La porosité est clairement existante parce qu’il y a des processus similaires de création, de développement en amont. J'utilise le mot développement avec parcimonie parce que dans le jeu vidéo, le développement ce sont les gens qui codent, et le développement dans l'animation, c'est la création graphique, l'écriture du scénario. Donc il y a en fait, ce qui est assez rigolo, beaucoup de choses communes mais qui n'ont pas les mêmes noms.
La très grosse différence, c'est l'interaction. C'est la chose à laquelle j'ai eu le plus de mal à m'adapter, moi, en tant que créateur de contenu linéaire, c'est-à-dire un contenu concret qu'on donne à nourrir, on va dire, aux spectateurs. Excusez-moi de la métaphore, mais c'est un peu ça. Quand on regarde une série, on ne fait que la regarder, on n’interagit pas avec et donc c'est quelque chose qu’on accepte de subir, alors que le jeu vidéo, on accepte de le subir, mais en même temps on intervient dessus.
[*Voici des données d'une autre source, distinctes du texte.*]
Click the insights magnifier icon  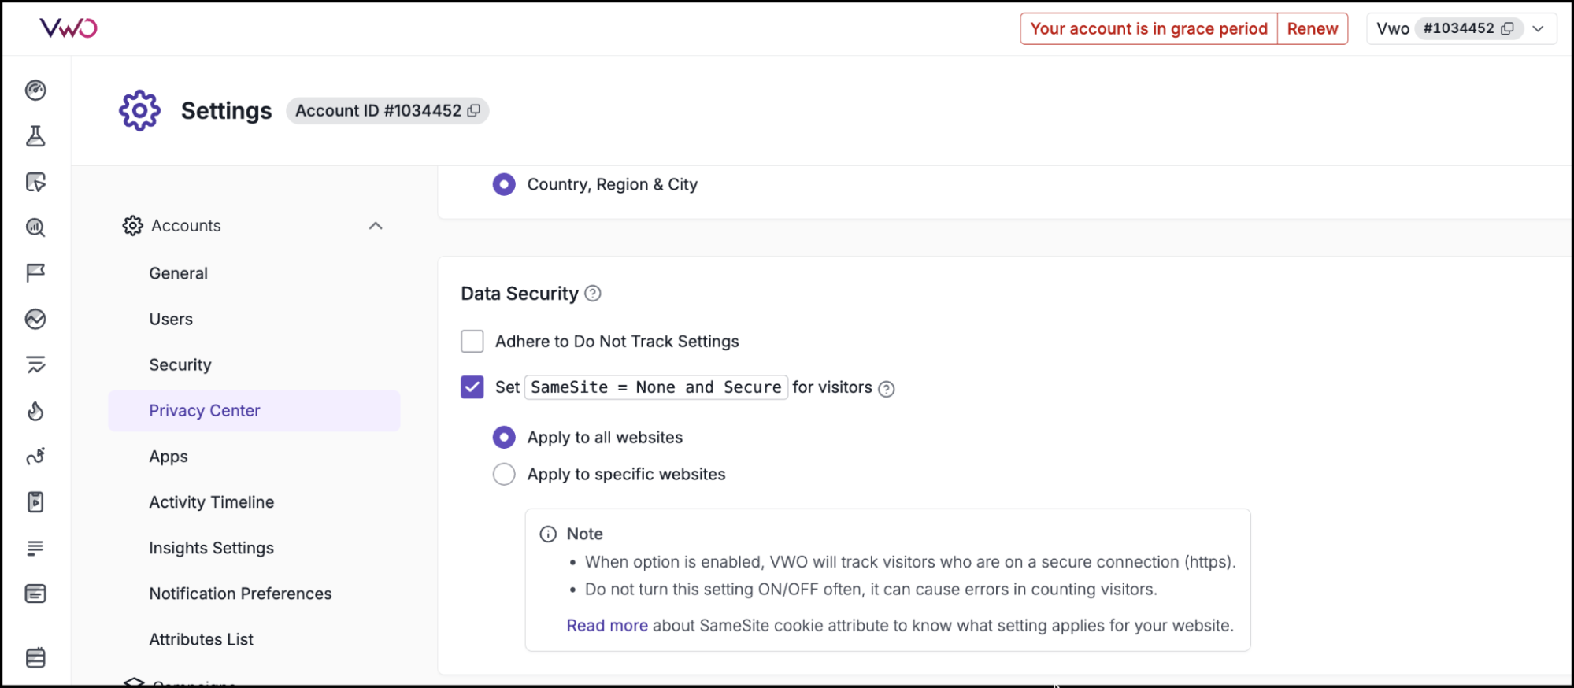[x=35, y=227]
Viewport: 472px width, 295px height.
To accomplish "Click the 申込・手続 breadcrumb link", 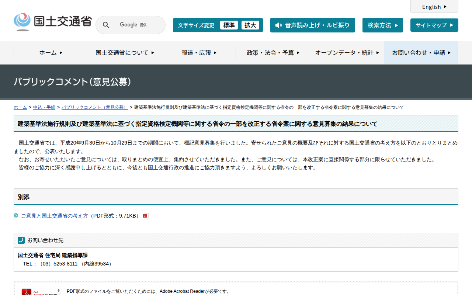I will pyautogui.click(x=44, y=107).
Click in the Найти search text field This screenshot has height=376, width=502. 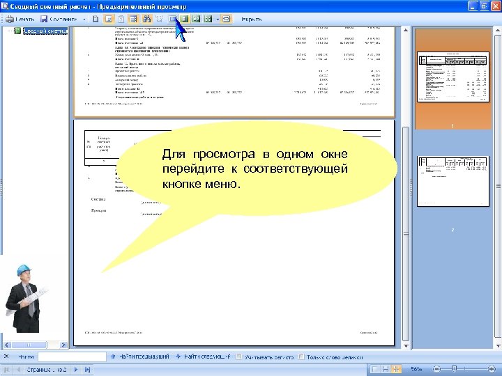point(72,357)
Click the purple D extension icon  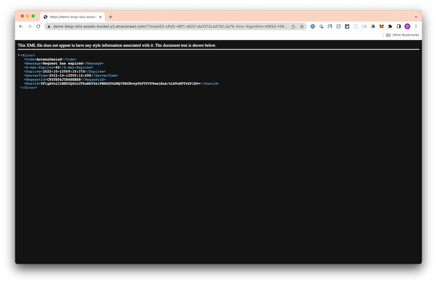408,27
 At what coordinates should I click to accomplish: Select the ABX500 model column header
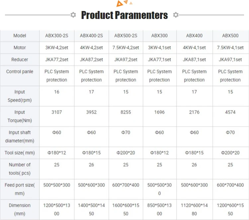pyautogui.click(x=230, y=36)
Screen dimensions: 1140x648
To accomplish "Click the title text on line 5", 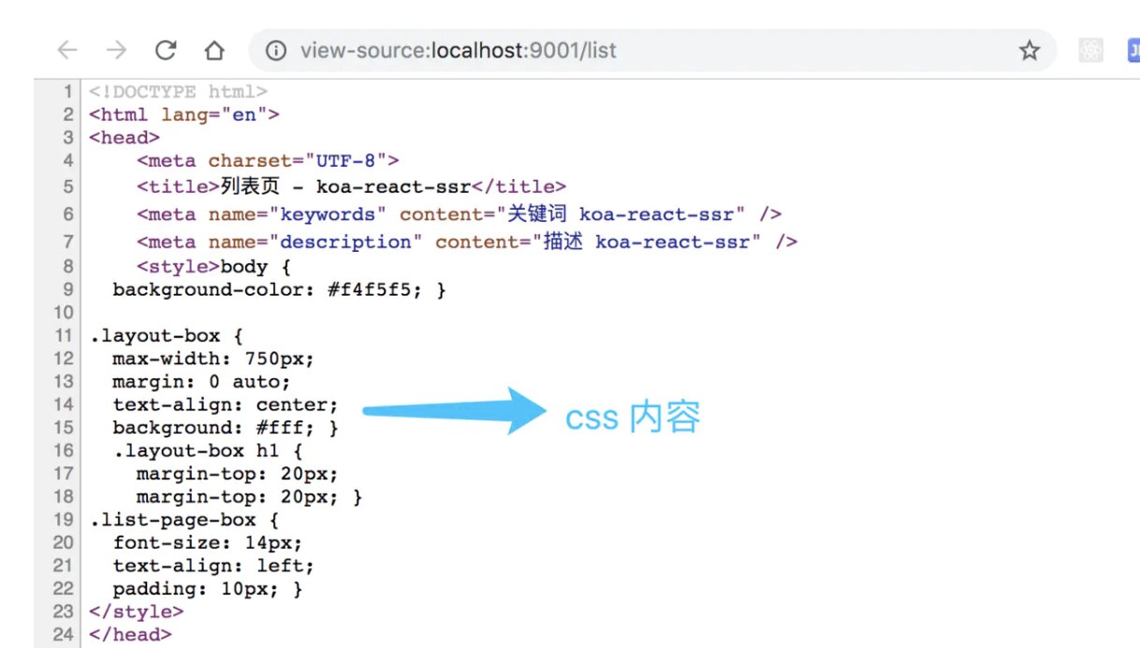I will click(x=345, y=186).
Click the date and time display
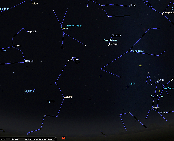Viewport: 174px width, 141px height. [x=40, y=139]
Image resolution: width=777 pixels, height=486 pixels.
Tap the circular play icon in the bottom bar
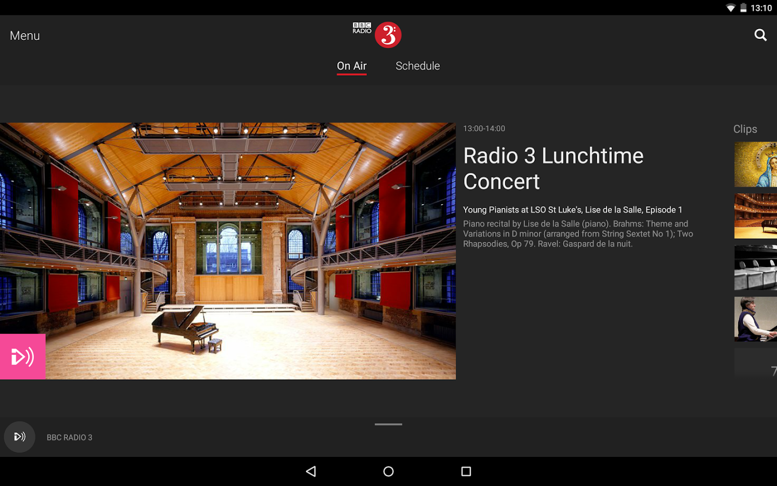pyautogui.click(x=19, y=437)
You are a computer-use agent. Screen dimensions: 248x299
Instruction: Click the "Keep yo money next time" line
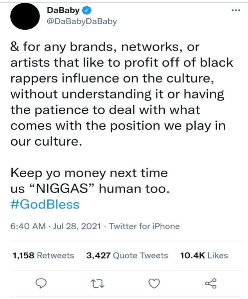(x=88, y=173)
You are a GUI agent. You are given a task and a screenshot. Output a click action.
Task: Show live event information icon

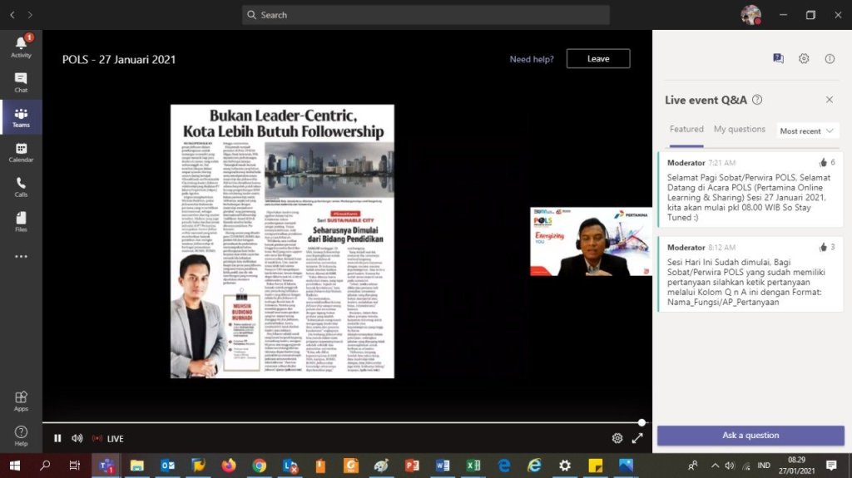coord(830,59)
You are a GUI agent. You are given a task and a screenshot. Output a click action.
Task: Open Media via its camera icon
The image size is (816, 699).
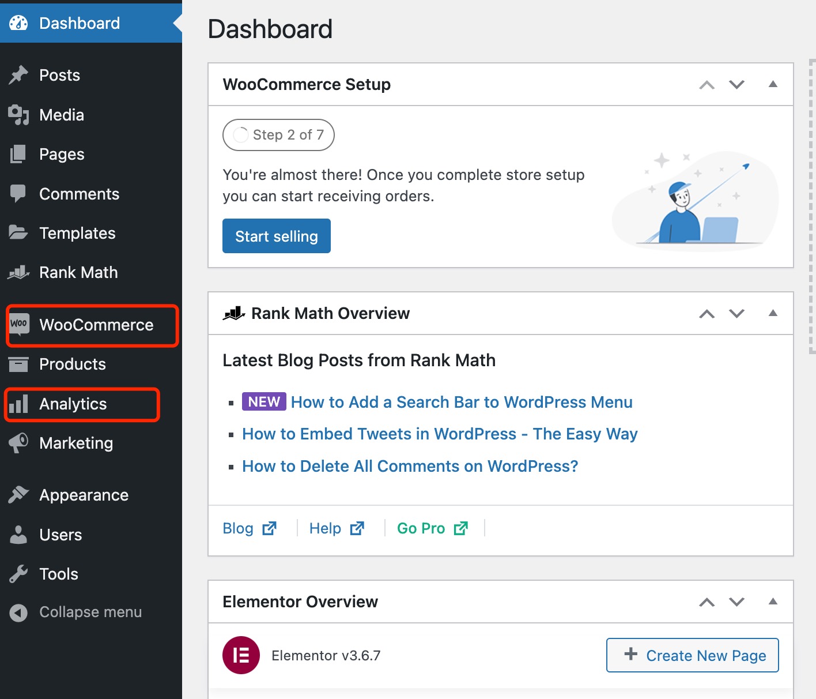coord(18,115)
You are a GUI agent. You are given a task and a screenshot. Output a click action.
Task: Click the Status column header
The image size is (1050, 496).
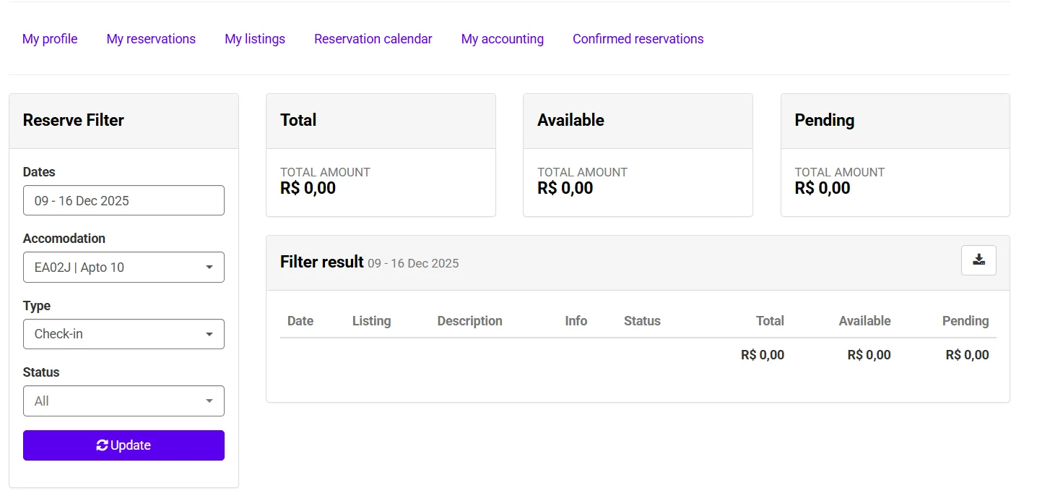pos(642,321)
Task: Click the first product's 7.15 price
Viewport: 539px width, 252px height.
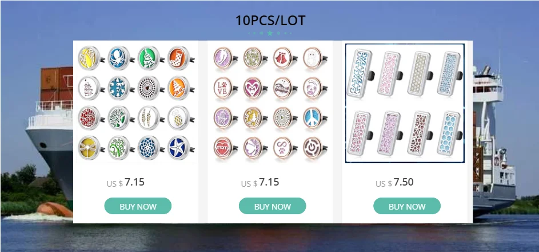Action: pyautogui.click(x=126, y=182)
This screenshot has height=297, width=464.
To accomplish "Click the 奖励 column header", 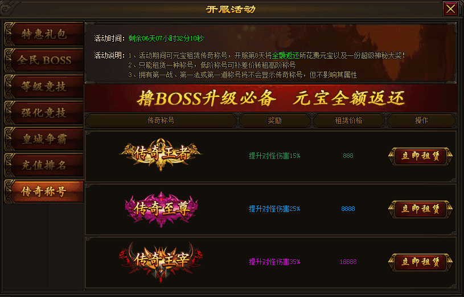I will [274, 120].
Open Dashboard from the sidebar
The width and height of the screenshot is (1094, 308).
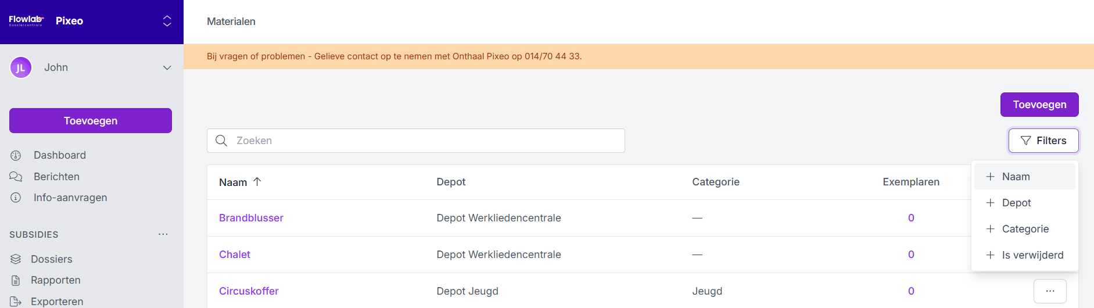click(59, 155)

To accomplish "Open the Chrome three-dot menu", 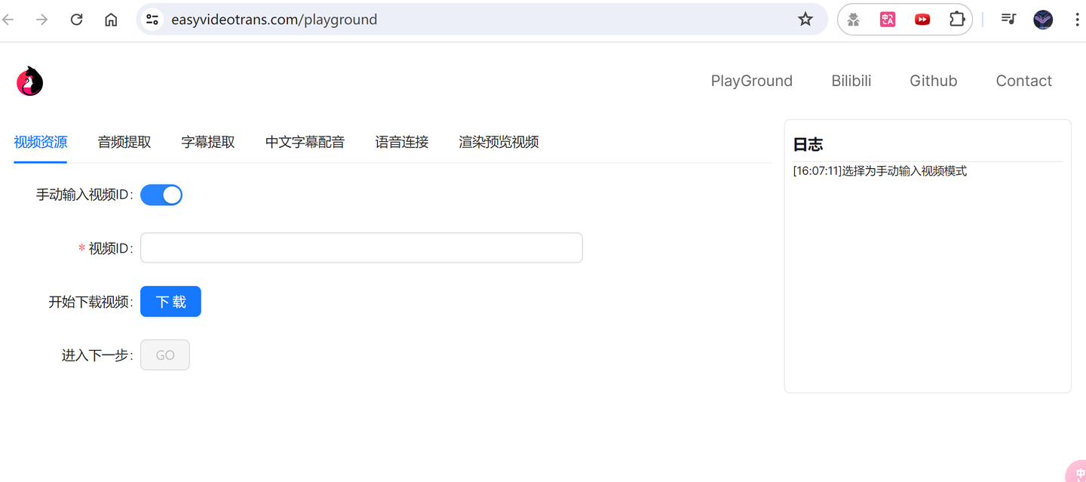I will (1078, 19).
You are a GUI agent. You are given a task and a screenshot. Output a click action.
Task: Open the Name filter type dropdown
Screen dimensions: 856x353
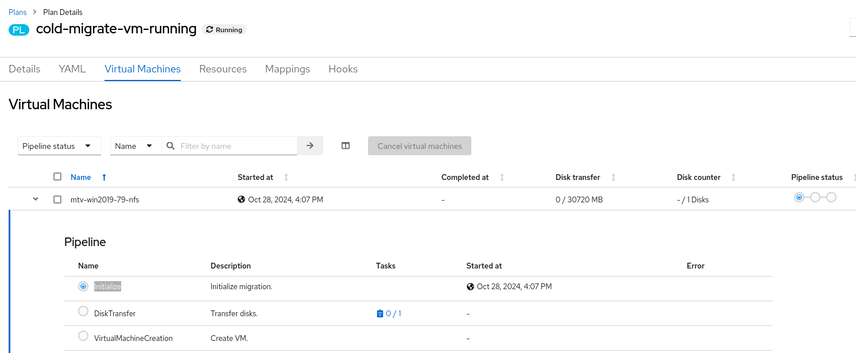pos(134,146)
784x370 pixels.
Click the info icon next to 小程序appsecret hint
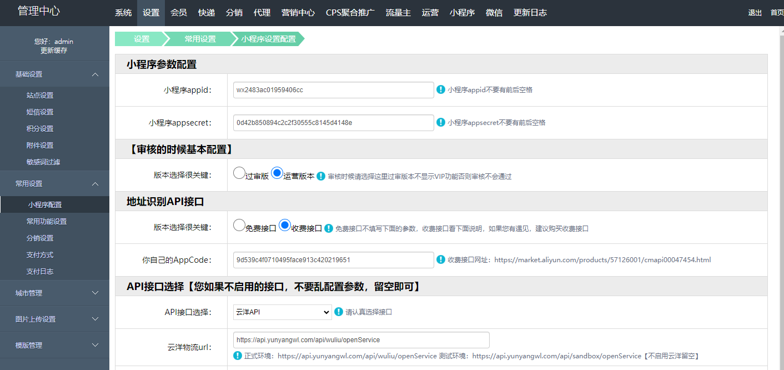coord(441,123)
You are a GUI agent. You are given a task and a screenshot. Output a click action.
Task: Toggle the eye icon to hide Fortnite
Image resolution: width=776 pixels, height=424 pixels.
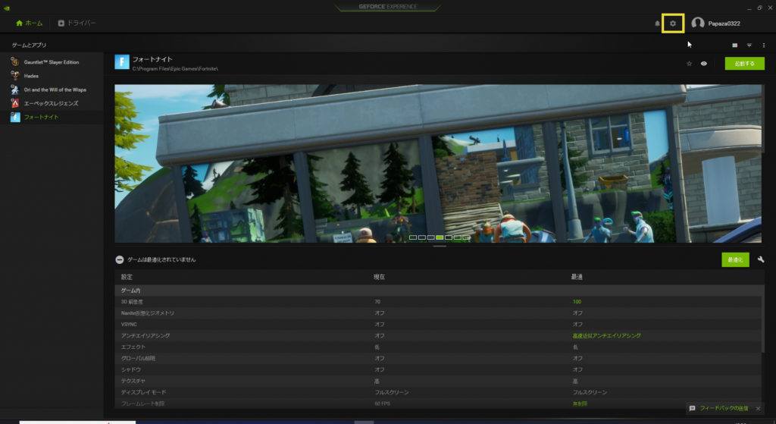[704, 64]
« même si j'avais prévu que le personnage aille dans cet endroit-là, lors des premiers playtests, j'allais découvrir que les joueurs allaient ailleurs parce que par défaut quand on leur dit que  c’est par là que ça se passe, ils vont de l'autre côté forcément »


Donc la grosse différence a été d'accepter que ce que je pouvais imaginer comme histoire risquait d'être, comment dire, pas déformé mais pris à bras-le-corps par les personnes qui allaient jouer au jeu. Se dire que même si j'avais prévu que le personnage aille dans cet endroit-là, lors des premiers playtests, j'allais découvrir que les joueurs allaient ailleurs parce que par défaut quand on leur dit que c’est par là que ça se passe, ils vont de l'autre côté forcément. Étant joueur moi-même, c’est ce que je fais aussi. Mais clairement, je trouve qu’il y a beaucoup plus de ponts entre ces deux médias qu’on ne peut l’imaginer, tout du moins ce que chacune de ces industries n'imaginent, et c'est un peu tout l'objectif de notre boîte.
En fait, on veut vraiment montrer que dans le moteur de jeu, on pourrait y faire intégralement un film. Ce que l’on ne fait pas encore. On commence à y arriver comme par exemple dans la série The Mandalorian où ils ont utilisé l’Unreal Engine pour faire tous les effets spéciaux et une partie des décors. Pour nous l'objectif après Dordogne, c’est un projet de jeu qui s'appelle Monsieur Tic Toc & la Cité de la Vallée Sans Fin, qui était le projet de jeu que j'avais imaginé avant. Pour celui-là, il va avoir un long métrage qu'on va essayer de développer en parallèle du jeu, mais en essayant de n'utiliser que le moteur Unity pour faire le jeu et le film. Ca demande un gros travail de développement technique, de pipeline et tout, mais l'idée c'est ça en fait, c'est de se dire : "pourquoi produire deux fois les choses ?"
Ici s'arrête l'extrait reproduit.